[Collected data entries]
===
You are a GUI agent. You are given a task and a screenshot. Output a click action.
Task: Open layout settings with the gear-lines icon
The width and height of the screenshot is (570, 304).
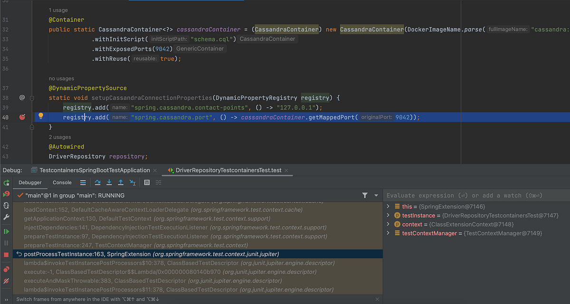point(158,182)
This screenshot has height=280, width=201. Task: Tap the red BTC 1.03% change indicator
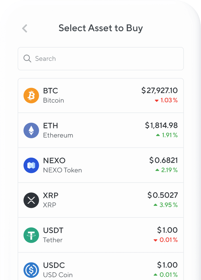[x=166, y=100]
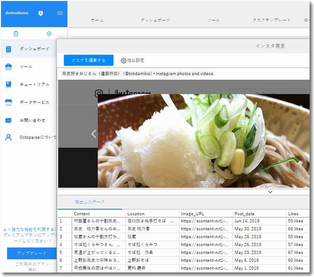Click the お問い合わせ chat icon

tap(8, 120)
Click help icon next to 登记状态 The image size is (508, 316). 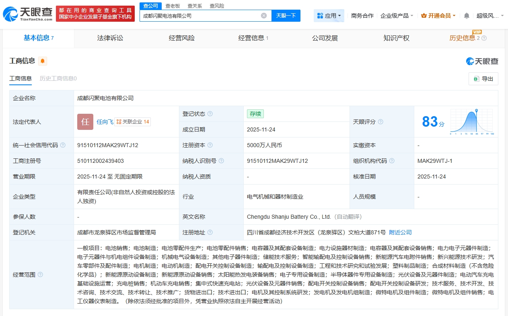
===
What needs to be done:
Only the lines from the one with "Task: Open layout" through the last line of the records above are wanted, copied exactly and with pictures omitted.

Exercise response:
Task: Open layout settings with the gear-lines icon
The width and height of the screenshot is (570, 304).
point(158,182)
This screenshot has height=280, width=201. Task: Tap the red BTC 1.03% change indicator
[x=166, y=100]
Click the お問い合わせ chat icon

tap(8, 120)
Click help icon next to 登记状态 The image size is (508, 316). 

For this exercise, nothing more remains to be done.